--- start Text passage ---
Catherine Madox Brown Hueffer (11 November 1850 – 1927), also known as Cathy, the first child of Ford Madox Brown and Emma Hill, was an artist and model associated with the Pre-Raphaelites and married to the writer Francis Hueffer.

Early life
Born out of wedlock to Ford Madox Brown and Emma Matilda Hill on 11 November 1850 in London, Catherine was named after Emma's mother. Emma and Catherine posed as the mother and child in Pretty Baa-Lambs. Catherine's parents married in 1853.

Marriage and family
She married Francis Hueffer on 3 September 1872. They had two surviving sons, Ford Madox Ford (1873-1939) and Oliver Madox Hueffer (1877-1931), both writers. Their daughter, Juliet Catherine Emma, married Russian revolutionary journalist David Soskice, with whom she had three sons including Frank Soskice, future Home Secretary. 

Francis Hueffer died in January 1889.  Emma left Catherine all of her property after her death in September 1890.

Artistic career

She began painting along with her half-sister Lucy Madox Brown, while they modelled and worked as assistants under their father. Other female Pre-Raphaelite artists such as Georgiana Burne-Jones, the sister of Thomas Seddon and Marie Spartali Stillman also took lessons in the same studio.

List of works
Portrait of her father Ford Madox Brown at the Easel, watercolour, 1870. 
At the Opera, watercolour and pencil, 1869.
Wandering Thoughts, watercolour heightened with bodycolour, 1875.
--- end Text passage ---
--- start Material supplied ---
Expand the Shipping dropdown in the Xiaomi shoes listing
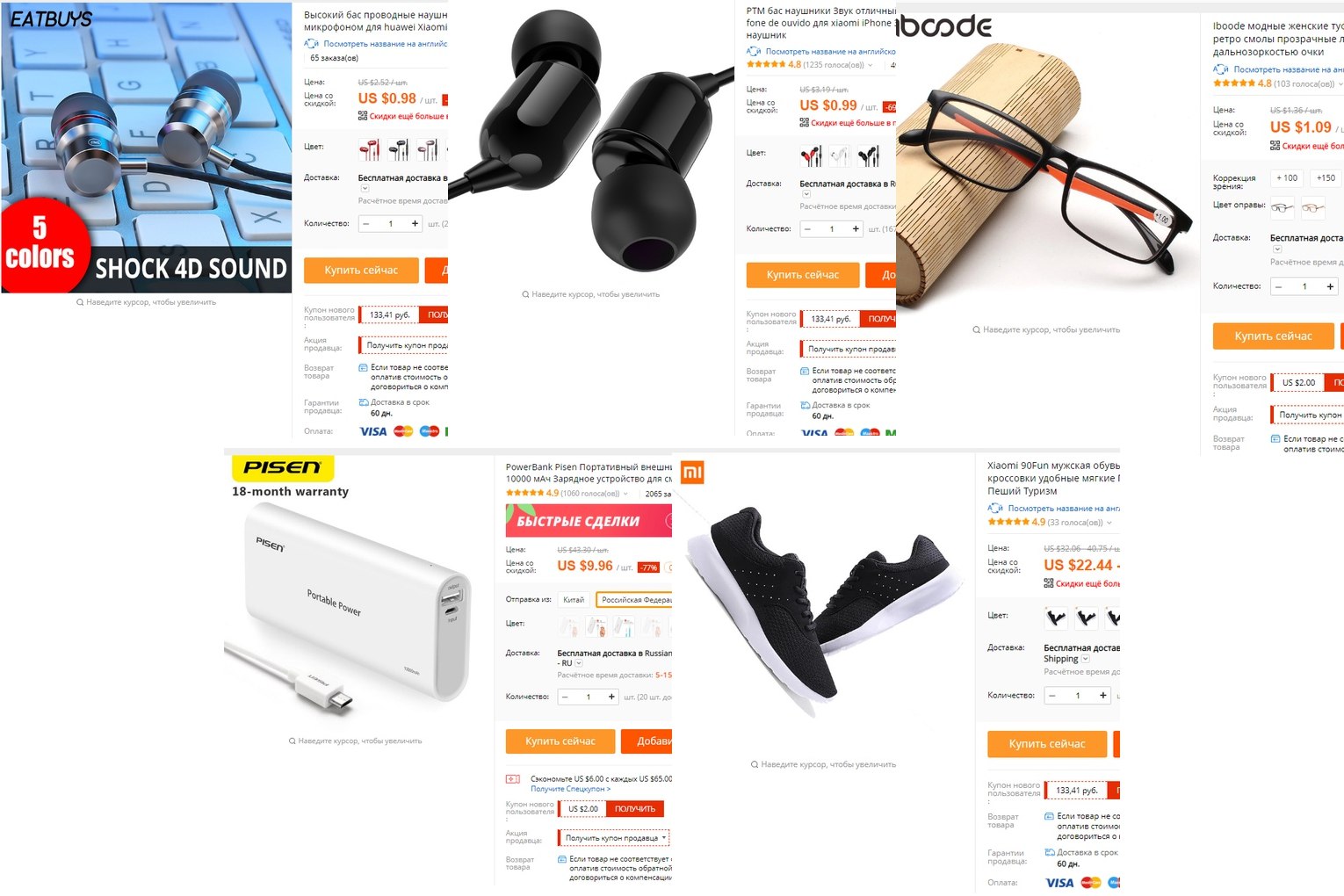1344x896 pixels. [x=1085, y=659]
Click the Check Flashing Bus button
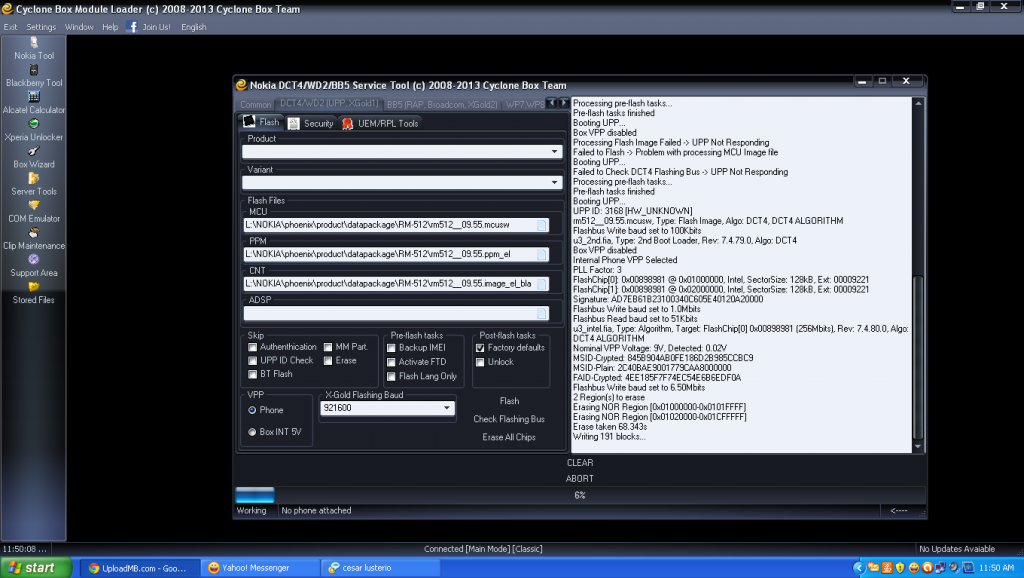The height and width of the screenshot is (578, 1024). click(509, 419)
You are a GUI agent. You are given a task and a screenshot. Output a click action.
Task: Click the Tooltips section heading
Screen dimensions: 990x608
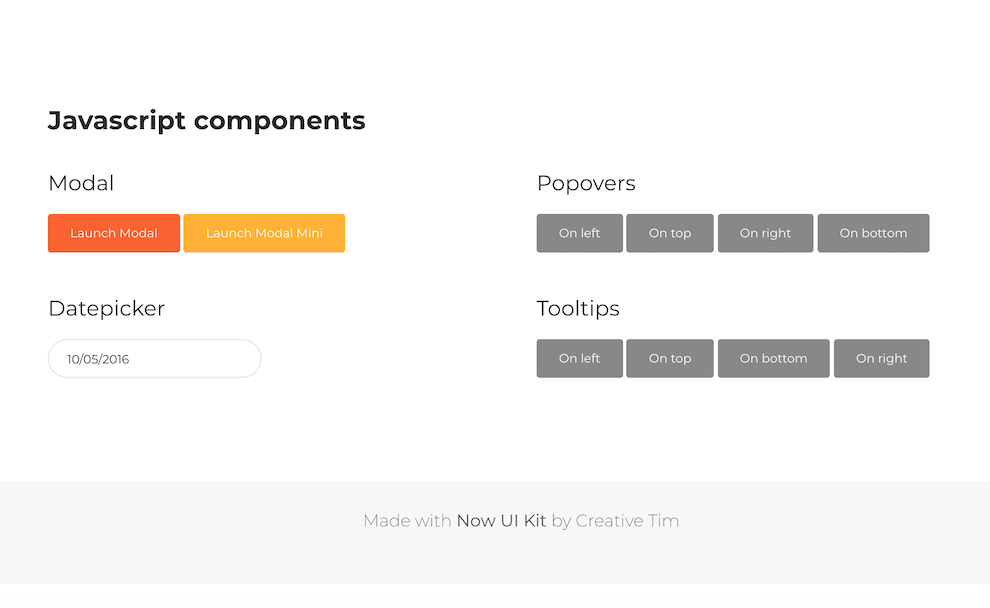(x=578, y=308)
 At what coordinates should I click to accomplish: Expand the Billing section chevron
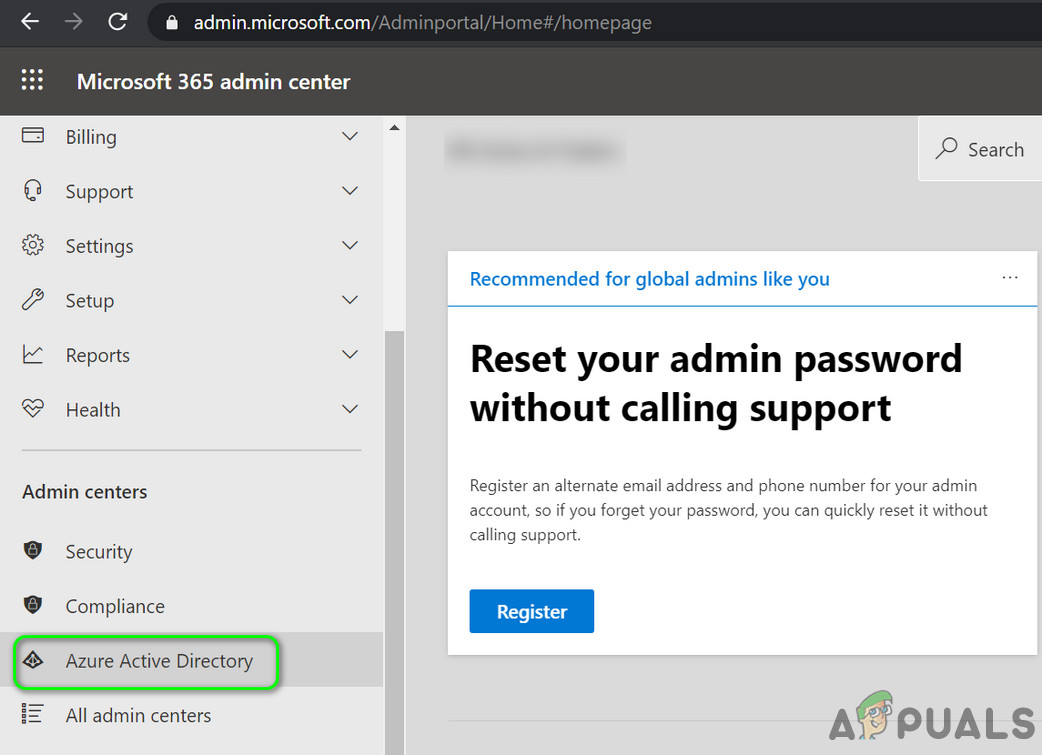coord(349,137)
--- end Material supplied ---
◆ **Prompt 1**:
Which works are listed under "List of works" in the passage on Catherine Madox Brown Hueffer?
◆ **Prompt 2**:
Can you write out everything from "She began painting" down to "Easel, watercolour, 1870." in the passage on Catherine Madox Brown Hueffer, swapping "studio" for "workshop"?

◆ **Full answer 1**:
Portrait of her father Ford Madox Brown at the Easel
At the Opera
Wandering Thoughts

◆ **Full answer 2**:
She began painting along with her half-sister Lucy Madox Brown, while they modelled and worked as assistants under their father. Other female Pre-Raphaelite artists such as Georgiana Burne-Jones, the sister of Thomas Seddon and Marie Spartali Stillman also took lessons in the same workshop.

List of works
Portrait of her father Ford Madox Brown at the Easel, watercolour, 1870.